Yap. Here's the current lineup:

https://git.kernel.org/pub/scm/linux/kernel/git/tip/tip.git/log/?h=x86/urgent

> That's kind of personally embarrassing that it slipped through: I do
> all my normal test builds that I actually *boot* with clang.
> 
> But since I kept all of the embargoed stuff outside my normal trees,
> it also meant that the test builds I did didn't have my "this is my
> clang tree" stuff in it.
> 
> And so I - like apparently everybody else - only did those builds with gcc.
> 
> And gcc for some reason doesn't care about this whole "you redeclared
> that variable with a different attribute" thing.

... so why does clang care? Or, why doesn't gcc care?

I guess I need to talk to gcc folks again.

> In the 'x86_spec_ctrl_current' case, that nonsensical code _worked_
> (with gcc), because despite the declaration being for a regular
> variable, the actual definition was in the proper segment.

I'm guessing this is the reason why gcc doesn't fail - it probably looks
at the declaration but doesn't care too much about it. And it is the
definition that matters.

Data:
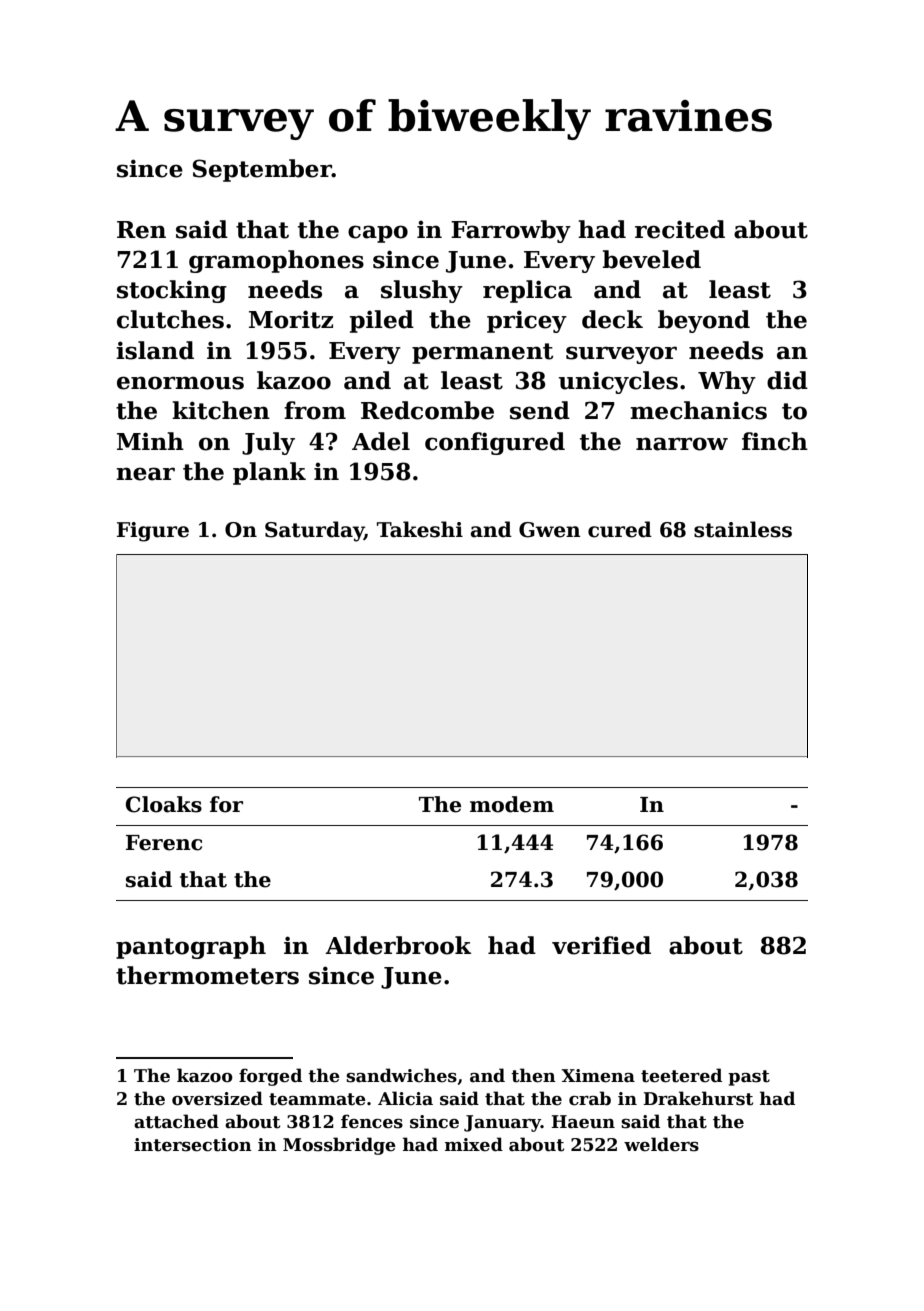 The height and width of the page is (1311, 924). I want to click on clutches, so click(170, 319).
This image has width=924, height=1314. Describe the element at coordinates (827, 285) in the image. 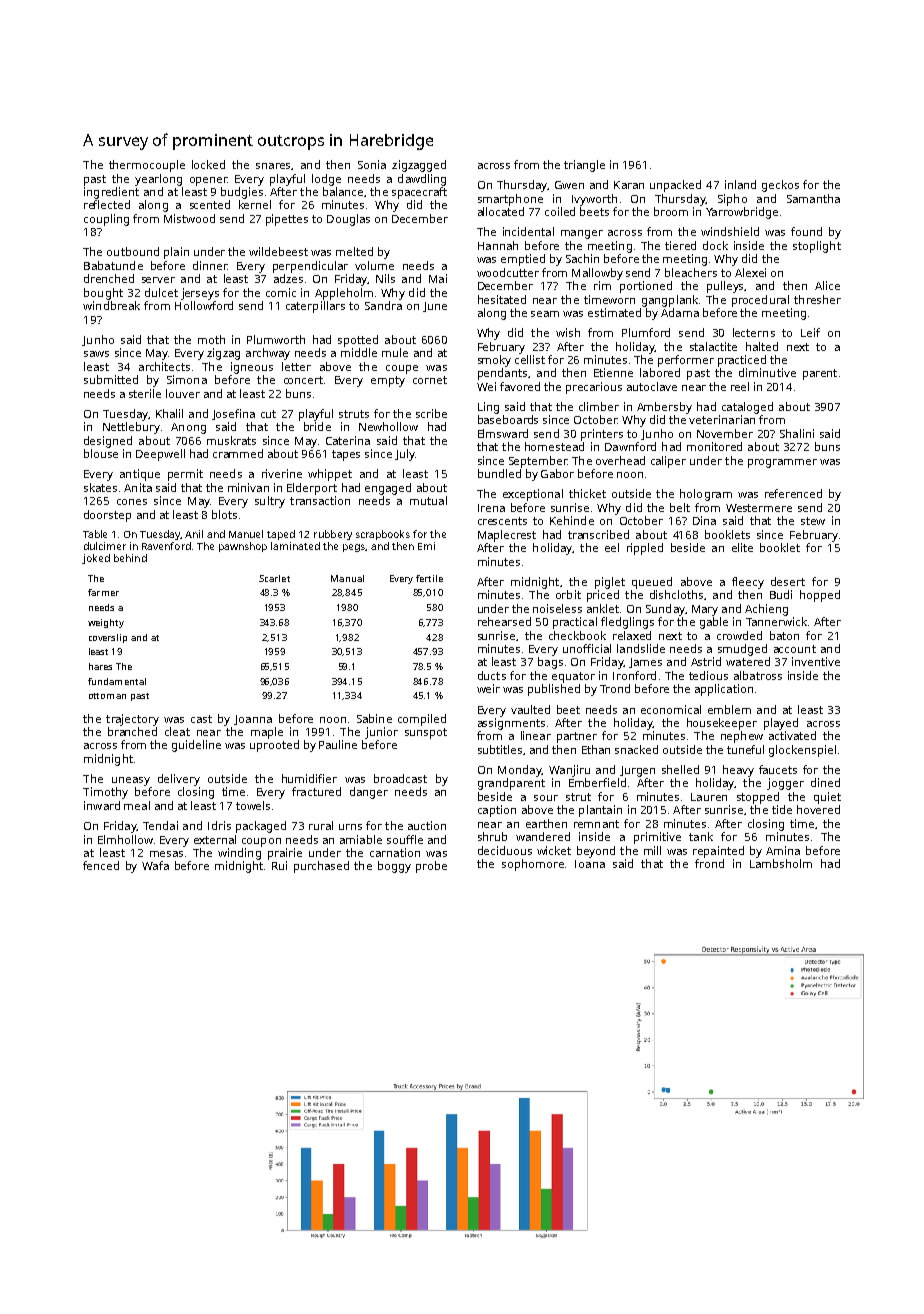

What you need to do:
a - Give every word or phrase in the compiler discussion that is enclosed in quotation marks, whether single or double.
b - Carry on the compiler discussion from its final sentence.
The listing is material separate from the compiler discussion.

Written responses:
a -
- "this is my clang tree"
- "you redeclared that variable with a different attribute"
- 'x86_spec_ctrl_current'

b -
While clang goes, uh, ah, declaration and definition mismatch, I better
warn.

> But that 'myvariable' thing above does end up being another example of
> how we are clearly missing some type checkng in this area.
> 
> I'm not sure if there's any way to get that section mismatch at
> compile-time at all.

Well, apparently, clang can:

arch/x86/kernel/cpu/bugs.c:58:21: error: section attribute is specified on redeclared variable [-Werror,-Wsection]

so there's a -Wsection warning which gcc could implement too.

> For the static declarations, we could just make DECLARE_PER_CPU() add
> some prefix/postfix to the name (and obviously then do it at use time
> too).
>
> We have that '__pcpu_scope_##name' thing to make sure of globally
> unique naming due to the whole weak type thing. I wonder if we could
> do something similar to verify that "yes, this has been declared as a
> percpu variable" at use time?

But how?

We need to save the info how a var has been declared and then use that
info at access time.

Yeah, lemme bother compiler guys a bit...

-- 
Regards/Gruss,
    Boris.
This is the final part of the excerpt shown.